»»
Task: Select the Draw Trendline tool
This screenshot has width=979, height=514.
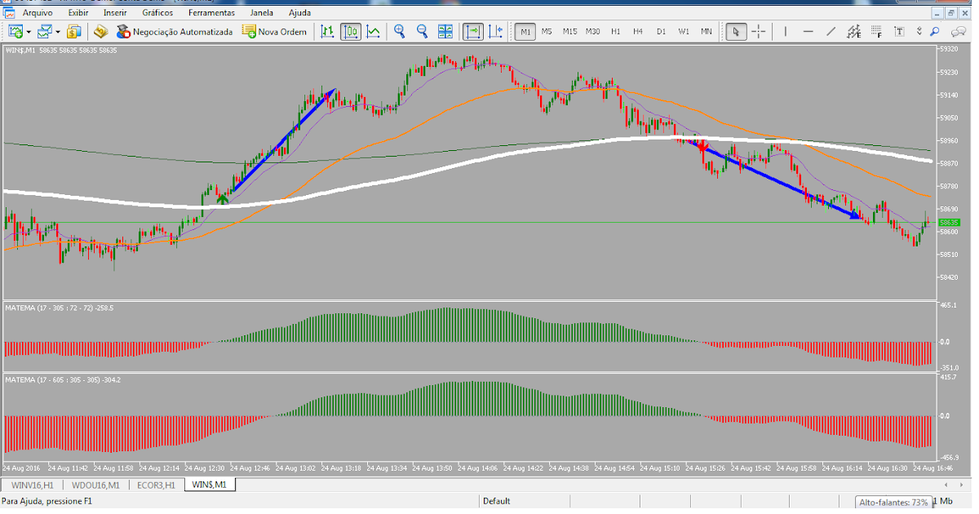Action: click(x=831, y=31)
««
»»
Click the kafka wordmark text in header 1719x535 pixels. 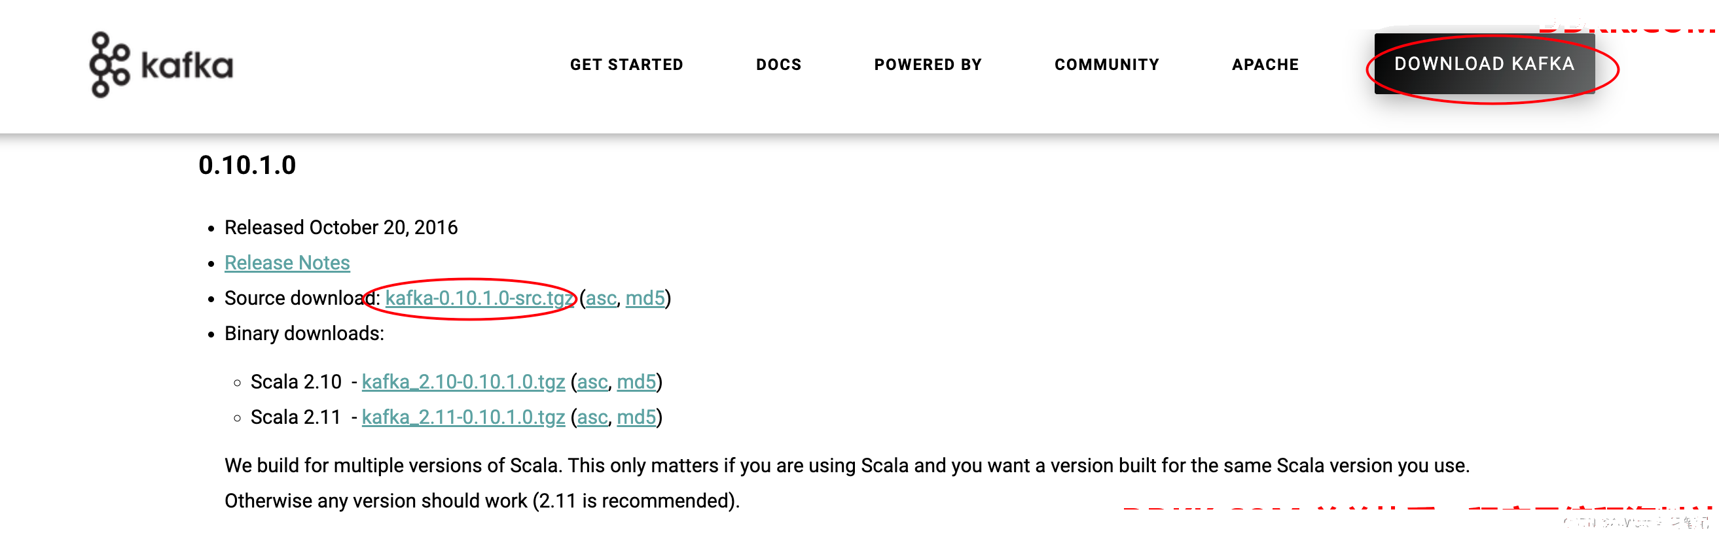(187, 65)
««
»»
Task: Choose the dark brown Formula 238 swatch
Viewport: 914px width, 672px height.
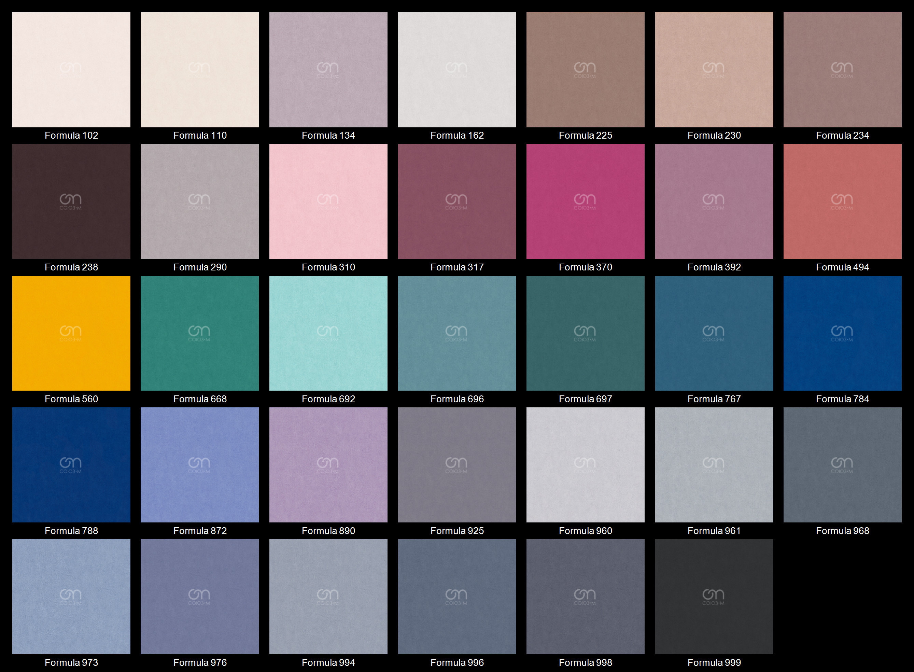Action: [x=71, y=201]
««
> [EXERCISE BRIEF] Would you copy every line from the listing above that has the string "Task" in it?

> [RESPONSE BOX]
Task: Select the Draw Trendline tool
Task: Choose the dark brown Formula 238 swatch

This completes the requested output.